OR Successes Run the Gamut, From Concrete to Kidneys
By Barry A. Cipra
SIAM News, June 25, 2004
When Karla Hoffman talks about concrete applications of operations research, she means it literally. During the last three years, Hoffman and her PhD student Martin Durbin at George Mason University have developed an OR model for Virginia Concrete, the nation's seventh-largest concrete company. In a talk titled "The Dance of the Thirty-Ton Trucks," Hoffman described their work at a conference of the Institute for Operations Research and the Management Sciences, April 25-27, in Cambridge, Massachusetts.

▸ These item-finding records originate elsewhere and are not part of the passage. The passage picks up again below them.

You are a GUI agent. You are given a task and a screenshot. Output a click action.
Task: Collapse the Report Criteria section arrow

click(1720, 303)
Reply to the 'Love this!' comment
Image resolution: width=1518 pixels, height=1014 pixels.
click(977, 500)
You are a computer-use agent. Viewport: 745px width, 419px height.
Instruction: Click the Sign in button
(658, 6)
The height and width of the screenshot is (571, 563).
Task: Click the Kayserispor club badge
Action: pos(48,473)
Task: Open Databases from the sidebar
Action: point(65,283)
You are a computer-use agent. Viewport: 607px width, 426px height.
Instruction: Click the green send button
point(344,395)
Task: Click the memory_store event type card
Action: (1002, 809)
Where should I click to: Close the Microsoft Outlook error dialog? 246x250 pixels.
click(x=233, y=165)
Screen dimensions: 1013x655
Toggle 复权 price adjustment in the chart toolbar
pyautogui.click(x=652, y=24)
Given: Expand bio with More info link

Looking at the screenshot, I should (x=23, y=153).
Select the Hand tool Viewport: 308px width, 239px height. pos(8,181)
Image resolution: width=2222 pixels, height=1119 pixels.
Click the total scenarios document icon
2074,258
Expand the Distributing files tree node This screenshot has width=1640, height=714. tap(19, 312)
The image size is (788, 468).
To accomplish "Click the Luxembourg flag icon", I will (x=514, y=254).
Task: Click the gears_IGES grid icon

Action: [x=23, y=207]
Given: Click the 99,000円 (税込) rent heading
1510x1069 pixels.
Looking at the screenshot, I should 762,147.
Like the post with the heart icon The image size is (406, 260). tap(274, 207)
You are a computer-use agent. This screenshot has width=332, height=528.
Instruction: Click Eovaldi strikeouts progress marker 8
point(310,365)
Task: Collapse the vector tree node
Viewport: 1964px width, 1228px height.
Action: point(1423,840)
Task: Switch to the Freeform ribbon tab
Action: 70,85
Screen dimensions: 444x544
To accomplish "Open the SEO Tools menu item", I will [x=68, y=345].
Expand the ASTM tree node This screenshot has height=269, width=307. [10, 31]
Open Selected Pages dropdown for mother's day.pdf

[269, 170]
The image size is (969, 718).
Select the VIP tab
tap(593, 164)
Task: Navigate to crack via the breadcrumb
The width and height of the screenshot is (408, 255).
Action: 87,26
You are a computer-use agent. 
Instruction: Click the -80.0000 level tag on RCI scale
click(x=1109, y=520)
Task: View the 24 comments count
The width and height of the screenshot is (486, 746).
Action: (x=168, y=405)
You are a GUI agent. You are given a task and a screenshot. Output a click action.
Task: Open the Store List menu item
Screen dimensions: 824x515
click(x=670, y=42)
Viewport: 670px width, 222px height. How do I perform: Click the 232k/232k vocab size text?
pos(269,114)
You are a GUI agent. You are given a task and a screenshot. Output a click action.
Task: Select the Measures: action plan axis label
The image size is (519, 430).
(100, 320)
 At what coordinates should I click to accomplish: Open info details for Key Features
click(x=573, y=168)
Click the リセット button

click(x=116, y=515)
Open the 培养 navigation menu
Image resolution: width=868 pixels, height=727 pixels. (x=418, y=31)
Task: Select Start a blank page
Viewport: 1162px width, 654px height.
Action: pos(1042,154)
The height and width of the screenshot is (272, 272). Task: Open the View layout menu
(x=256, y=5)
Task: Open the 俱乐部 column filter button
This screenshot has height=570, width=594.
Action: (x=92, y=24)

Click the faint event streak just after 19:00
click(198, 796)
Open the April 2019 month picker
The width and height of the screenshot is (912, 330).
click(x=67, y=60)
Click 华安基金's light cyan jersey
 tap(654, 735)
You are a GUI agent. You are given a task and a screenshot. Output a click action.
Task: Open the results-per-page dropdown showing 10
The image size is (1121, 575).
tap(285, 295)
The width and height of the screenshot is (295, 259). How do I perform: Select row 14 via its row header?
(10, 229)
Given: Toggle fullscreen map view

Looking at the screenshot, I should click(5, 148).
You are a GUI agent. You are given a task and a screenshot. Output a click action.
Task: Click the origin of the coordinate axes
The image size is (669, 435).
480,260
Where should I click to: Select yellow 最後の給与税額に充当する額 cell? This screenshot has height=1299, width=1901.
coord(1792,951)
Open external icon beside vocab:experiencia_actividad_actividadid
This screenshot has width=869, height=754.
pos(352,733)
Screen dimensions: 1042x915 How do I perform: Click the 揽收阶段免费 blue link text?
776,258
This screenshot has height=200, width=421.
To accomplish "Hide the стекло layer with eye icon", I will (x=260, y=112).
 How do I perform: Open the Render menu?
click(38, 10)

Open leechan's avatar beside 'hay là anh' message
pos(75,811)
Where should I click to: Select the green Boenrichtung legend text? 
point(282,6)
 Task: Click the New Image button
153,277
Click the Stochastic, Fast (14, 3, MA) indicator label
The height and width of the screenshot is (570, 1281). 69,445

The INFORMS conference, "Applying Science to the Art of Business," was held in conjunction with the 50th-anniversary celebration of the MIT Operations Research Center. More than 400 participants attended talks and tutorials on subjects ranging from airline scheduling to healthcare delivery. Finalists for the 2004 Franz Edelman prize presented papers on OR applications for companies including John Deere and Royal Philips Electronics. This year's winner was a team from Motorola, whose entry, an automatic tool for conducting online negotiations with suppliers, has saved the company $600 million over the last three years. The competitors also included an international team of American and Russian nuclear disarmament experts who have developed a multi-attribute utility model for the disposal or reprocessing of plutonium from the two nations' nuclear arsenals. The seven finalist papers will appear next January in the INFORMS journal Interfaces.
But back to those thirty-ton trucks.
That puts enormous strain on dispatchers, who routinely burn out after a year or two on the job. Hoffman and Durbin, who works for Decisive Analytics Corporation in Arlington, Virginia, were brought in to develop computerized tools that would facilitate the dispatchers' job. "The idea was not to take the human out of the loop, but to give the humans the tools they needed to do their job well and with less stress," Hoffman explains. "At first all we wanted to do was mimic what the dispatchers and schedulers did, to be sure we understood the problem. Then we could go about changing the way that they did business."
One of the key changes was to convert the routing of trucks from a simple two-step to an intricate ballet. Virginia Concrete had approximately 120 trucks assigned to 10 ready-mix concrete plants. Their original system tied each truck to a particular plant: After a job, each truck would return to its "home" plant for its next load. (Jobs were assigned to plants based on geographic proximity.) Durbin and Hoffman saw that they could achieve some savings simply by dropping this constraint and allowing trucks to go farther afield, based on a day's evolving schedule. (A related constraint was not dropped: At the end of the day, trucks return to their home plants, so that the drivers can get back to their cars.)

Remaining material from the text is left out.